* **DOCUMENT PASSAGE**:
◇ ◇ ◇ ◇ ◇
Retreating to Espana
Authored By Brian
Leaving Cairo, it certainly feels like retreat as my Egyptian travels come to an end. I’m sitting in Air France business class flying over the Mediterranean en route to Paris CDG before connecting to Madrid this afternoon. I picked my seat using Travelocity yesterday and was surprised I could pick seats 1-8, assuming this plane did not have anything other than coach. It’s a nice surprise, after the hustle and bustle of Cairo, to recline back in my comfy chair and put the foot rest up while checking on my on-demand in-flight entertainment.
Twenty minutes later and we’ve put a two-course meal consisting of cheeses, breads and pate followed by some roast duck with potatoes behind us. This is sweet. Since I have power in business class, I can use my Juice iGo to play music on my laptop for the flight. A shout out to vFive in 1999, I’m listening to some “big booty hoes” by DJ Assault.
I can hear George Costanza yelling, ‘They screw you Jerry, they screw you!’
Back to retreating. Cairo is a place that can break you rather quickly. Standing out in the crowd made me a target for non-stop “help” by everyone and their brother. No one ever gives you a five pound bill meaning you’re always tipping in tens. That’s ok until you hand a ten and the guy looks a bit disgusted and motions for more money. When we arrived at the airport and took a Mercedes “limo” (e.g., car with air conditioning) to the Nile Hilton, it cost 80EGP. When I requested the same service from the hotel to the airport, I walked out front to see a shiny black late model Mercedes and was pleased my Cairo trip would end on a positive note. Instead, I was ushered to a Hyundai rental car driven by the hotels’ Avis rental car manager. The price? 110EGP.
◇ ◇ ◇ ◇ ◇
* **SUPPLIED INFORMATION**:
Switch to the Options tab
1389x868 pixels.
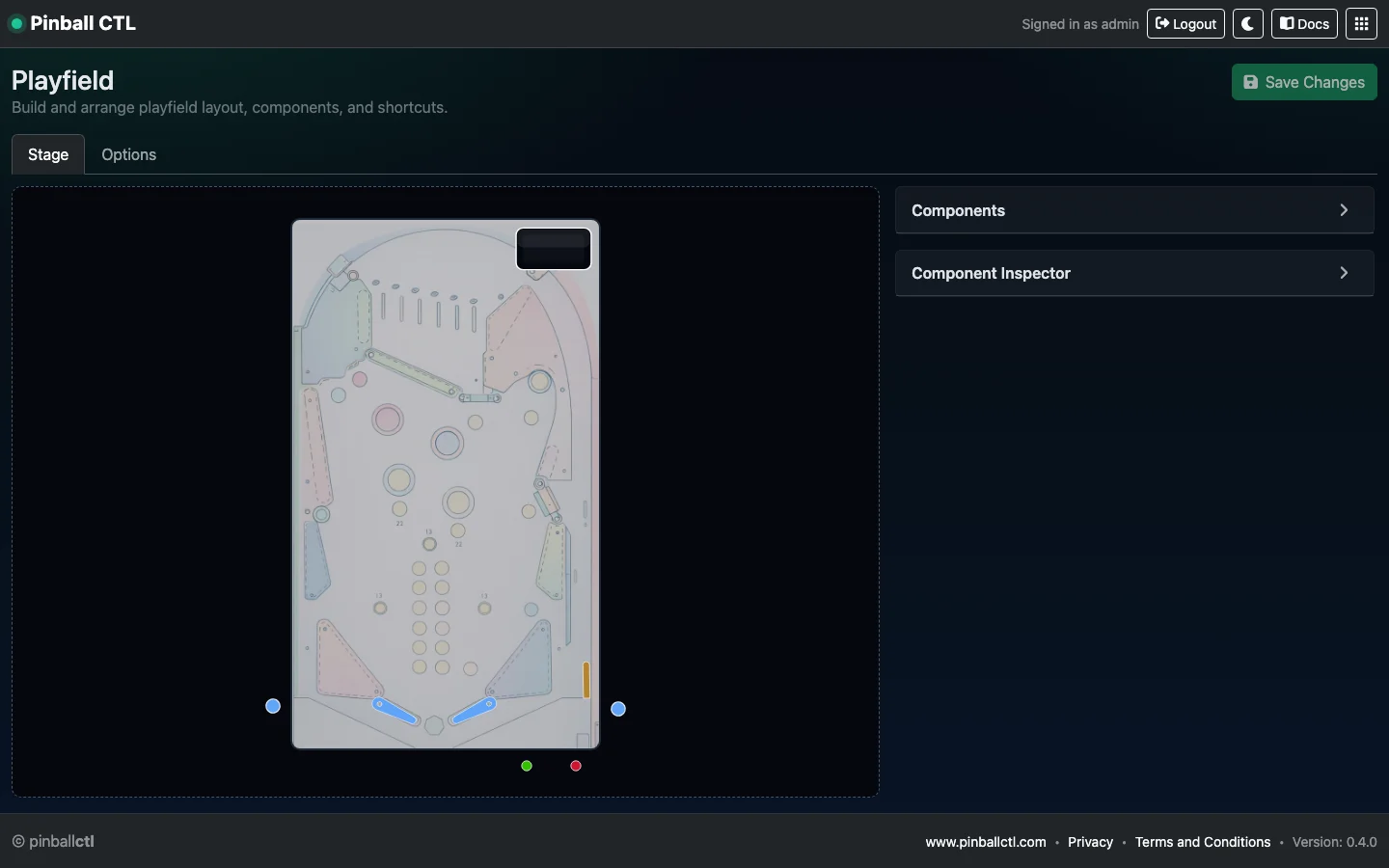click(128, 154)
◇ ◇ ◇ ◇ ◇
* **GIVEN PROBLEM 1**:
Using the travel post, answer each of these:
(a) Which airline and cabin class is the writer flying after leaving Cairo?
(b) How much did the Mercedes "limo" from the airport to the Nile Hilton cost?
(c) How much was the writer charged for the ride from the hotel to the airport?
* **GIVEN PROBLEM 2**: Can you retype the travel post word for word, starting at the words "Retreating to Espana" and ending after "on-demand in-flight entertainment."?
The listing is material of its own, separate from the travel post.

* **CORRECT ANSWER 1**:
(a) Air France business class
(b) 80EGP
(c) 110EGP

* **CORRECT ANSWER 2**:
Retreating to Espana
Authored By Brian
Leaving Cairo, it certainly feels like retreat as my Egyptian travels come to an end. I’m sitting in Air France business class flying over the Mediterranean en route to Paris CDG before connecting to Madrid this afternoon. I picked my seat using Travelocity yesterday and was surprised I could pick seats 1-8, assuming this plane did not have anything other than coach. It’s a nice surprise, after the hustle and bustle of Cairo, to recline back in my comfy chair and put the foot rest up while checking on my on-demand in-flight entertainment.